Von betrieblicher Mitbestimmung profitieren sowohl Beschäftigte als auch das gesamte Unternehmen
Das zeigt eine Auswertung der Forschungsliteratur.
Dieses Jahr stehen wieder Betriebsratswahlen an: Von Anfang März bis Ende Mai sind Arbeitnehmer in zahlreichen Unternehmen aufgerufen, über die Zusammensetzung ihrer betrieblichen Interessenvertretung abzustimmen. Wer sich an der Wahl beteiligt, nimmt ein demokratisches Grundrecht in Anspruch – und stärkt gleichzeitig eine Institution, der wirtschaftswissenschaftliche Studien erheblichen Nutzen bescheinigen.
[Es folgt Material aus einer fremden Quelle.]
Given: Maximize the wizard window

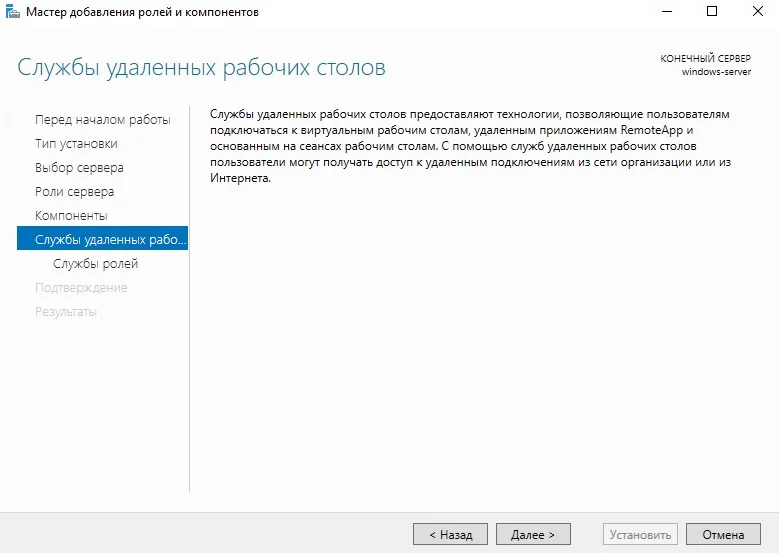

Den aktuellen Stand der Forschung zur betrieblichen Mitbestimmung in Deutschland haben Uwe Jirjahn von der Universität Trier und Stephen Smith von der George Washington University zusammengefasst. In ihrem Literaturüberblick gehen sie sowohl auf theoretische Argumente als auch auf empirische Befunde ein. Die positiven Effekte – unter anderem auf Produktivität, Löhne und Beschäftigungsstabilität – überwiegen demnach deutlich, wobei die Stärke dieser Effekte zum Teil von den betrieblichen Umständen abhängt.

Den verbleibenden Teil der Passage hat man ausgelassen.